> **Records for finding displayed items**
■ ■ ■ ■ ■

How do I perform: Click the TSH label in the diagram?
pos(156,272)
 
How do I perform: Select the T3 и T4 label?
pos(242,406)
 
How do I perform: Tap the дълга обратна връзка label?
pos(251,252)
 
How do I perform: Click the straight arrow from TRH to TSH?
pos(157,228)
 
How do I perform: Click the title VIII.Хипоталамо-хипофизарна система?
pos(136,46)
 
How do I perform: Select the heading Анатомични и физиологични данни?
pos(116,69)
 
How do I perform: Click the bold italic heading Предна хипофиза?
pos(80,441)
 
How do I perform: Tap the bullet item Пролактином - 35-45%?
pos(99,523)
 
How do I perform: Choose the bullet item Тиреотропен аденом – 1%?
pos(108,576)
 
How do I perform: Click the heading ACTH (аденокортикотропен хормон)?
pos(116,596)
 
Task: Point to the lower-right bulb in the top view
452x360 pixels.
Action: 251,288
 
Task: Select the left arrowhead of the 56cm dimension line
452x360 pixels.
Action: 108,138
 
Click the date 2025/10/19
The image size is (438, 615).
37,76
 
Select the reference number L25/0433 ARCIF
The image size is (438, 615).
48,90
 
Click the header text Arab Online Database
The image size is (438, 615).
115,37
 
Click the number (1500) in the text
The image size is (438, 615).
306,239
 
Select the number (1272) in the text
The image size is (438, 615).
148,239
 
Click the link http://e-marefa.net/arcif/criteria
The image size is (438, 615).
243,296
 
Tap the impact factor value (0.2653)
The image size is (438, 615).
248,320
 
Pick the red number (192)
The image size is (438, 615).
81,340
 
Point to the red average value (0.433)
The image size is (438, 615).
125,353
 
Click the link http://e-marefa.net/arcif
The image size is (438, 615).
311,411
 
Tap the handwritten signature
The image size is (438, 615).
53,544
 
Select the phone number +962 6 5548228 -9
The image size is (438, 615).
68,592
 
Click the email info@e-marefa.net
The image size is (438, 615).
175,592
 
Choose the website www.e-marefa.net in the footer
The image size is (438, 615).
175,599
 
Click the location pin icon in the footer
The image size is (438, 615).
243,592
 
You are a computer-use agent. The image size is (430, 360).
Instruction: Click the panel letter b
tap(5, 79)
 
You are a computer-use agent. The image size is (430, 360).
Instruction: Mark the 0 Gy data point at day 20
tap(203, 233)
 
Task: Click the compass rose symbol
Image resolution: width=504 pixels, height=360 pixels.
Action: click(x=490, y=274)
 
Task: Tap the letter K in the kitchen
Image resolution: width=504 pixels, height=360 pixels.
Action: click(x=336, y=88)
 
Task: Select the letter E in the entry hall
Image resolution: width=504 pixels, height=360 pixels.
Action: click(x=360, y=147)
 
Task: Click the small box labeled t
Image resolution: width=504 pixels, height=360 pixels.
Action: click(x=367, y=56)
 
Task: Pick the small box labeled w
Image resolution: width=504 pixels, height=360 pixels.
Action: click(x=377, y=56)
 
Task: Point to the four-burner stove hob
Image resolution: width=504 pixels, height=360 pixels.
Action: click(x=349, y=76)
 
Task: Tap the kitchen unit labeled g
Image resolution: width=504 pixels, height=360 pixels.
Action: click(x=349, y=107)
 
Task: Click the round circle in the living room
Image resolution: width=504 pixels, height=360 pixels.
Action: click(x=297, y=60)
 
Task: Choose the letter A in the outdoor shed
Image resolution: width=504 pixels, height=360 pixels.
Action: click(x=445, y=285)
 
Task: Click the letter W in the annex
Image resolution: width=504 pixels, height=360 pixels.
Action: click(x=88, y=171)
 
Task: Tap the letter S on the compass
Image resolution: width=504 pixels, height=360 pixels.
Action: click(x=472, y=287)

■ ■ ■ ■ ■

> **Instruction**
Copy all of the data above line for line, without changing anything.

> **Output below**
How do I perform: Click the TSH label in the diagram?
pos(156,272)
 
How do I perform: Select the T3 и T4 label?
pos(242,406)
 
How do I perform: Tap the дълга обратна връзка label?
pos(251,252)
 
How do I perform: Click the straight arrow from TRH to TSH?
pos(157,228)
 
How do I perform: Click the title VIII.Хипоталамо-хипофизарна система?
pos(136,46)
 
How do I perform: Select the heading Анатомични и физиологични данни?
pos(116,69)
 
How do I perform: Click the bold italic heading Предна хипофиза?
pos(80,441)
 
How do I perform: Tap the bullet item Пролактином - 35-45%?
pos(99,523)
 
How do I perform: Choose the bullet item Тиреотропен аденом – 1%?
pos(108,576)
 
How do I perform: Click the heading ACTH (аденокортикотропен хормон)?
pos(116,596)
 
Task: Point to the lower-right bulb in the top view
452x360 pixels.
Action: 251,288
 
Task: Select the left arrowhead of the 56cm dimension line
452x360 pixels.
Action: 108,138
 
Click the date 2025/10/19
The image size is (438, 615).
37,76
 
Select the reference number L25/0433 ARCIF
The image size is (438, 615).
48,90
 
Click the header text Arab Online Database
The image size is (438, 615).
115,37
 
Click the number (1500) in the text
The image size is (438, 615).
306,239
 
Select the number (1272) in the text
The image size is (438, 615).
148,239
 
Click the link http://e-marefa.net/arcif/criteria
The image size is (438, 615).
243,296
 
Tap the impact factor value (0.2653)
The image size is (438, 615).
248,320
 
Pick the red number (192)
The image size is (438, 615).
81,340
 
Point to the red average value (0.433)
The image size is (438, 615).
125,353
 
Click the link http://e-marefa.net/arcif
The image size is (438, 615).
311,411
 
Tap the handwritten signature
The image size is (438, 615).
53,544
 
Select the phone number +962 6 5548228 -9
The image size is (438, 615).
68,592
 
Click the email info@e-marefa.net
The image size is (438, 615).
175,592
 
Choose the website www.e-marefa.net in the footer
The image size is (438, 615).
175,599
 
Click the location pin icon in the footer
The image size is (438, 615).
243,592
 
You are a computer-use agent. The image size is (430, 360).
Instruction: Click the panel letter b
tap(5, 79)
 
You are a computer-use agent. The image size is (430, 360).
Instruction: Mark the 0 Gy data point at day 20
tap(203, 233)
 
Task: Click the compass rose symbol
Image resolution: width=504 pixels, height=360 pixels.
Action: click(x=490, y=274)
 
Task: Tap the letter K in the kitchen
Image resolution: width=504 pixels, height=360 pixels.
Action: click(x=336, y=88)
 
Task: Select the letter E in the entry hall
Image resolution: width=504 pixels, height=360 pixels.
Action: click(x=360, y=147)
 
Task: Click the small box labeled t
Image resolution: width=504 pixels, height=360 pixels.
Action: click(x=367, y=56)
 
Task: Pick the small box labeled w
Image resolution: width=504 pixels, height=360 pixels.
Action: click(x=377, y=56)
 
Task: Point to the four-burner stove hob
Image resolution: width=504 pixels, height=360 pixels.
Action: click(x=349, y=76)
 
Task: Tap the kitchen unit labeled g
Image resolution: width=504 pixels, height=360 pixels.
Action: click(x=349, y=107)
 
Task: Click the round circle in the living room
Image resolution: width=504 pixels, height=360 pixels.
Action: click(x=297, y=60)
 
Task: Choose the letter A in the outdoor shed
Image resolution: width=504 pixels, height=360 pixels.
Action: click(x=445, y=285)
 
Task: Click the letter W in the annex
Image resolution: width=504 pixels, height=360 pixels.
Action: click(x=88, y=171)
 
Task: Tap the letter S on the compass
Image resolution: width=504 pixels, height=360 pixels.
Action: click(x=472, y=287)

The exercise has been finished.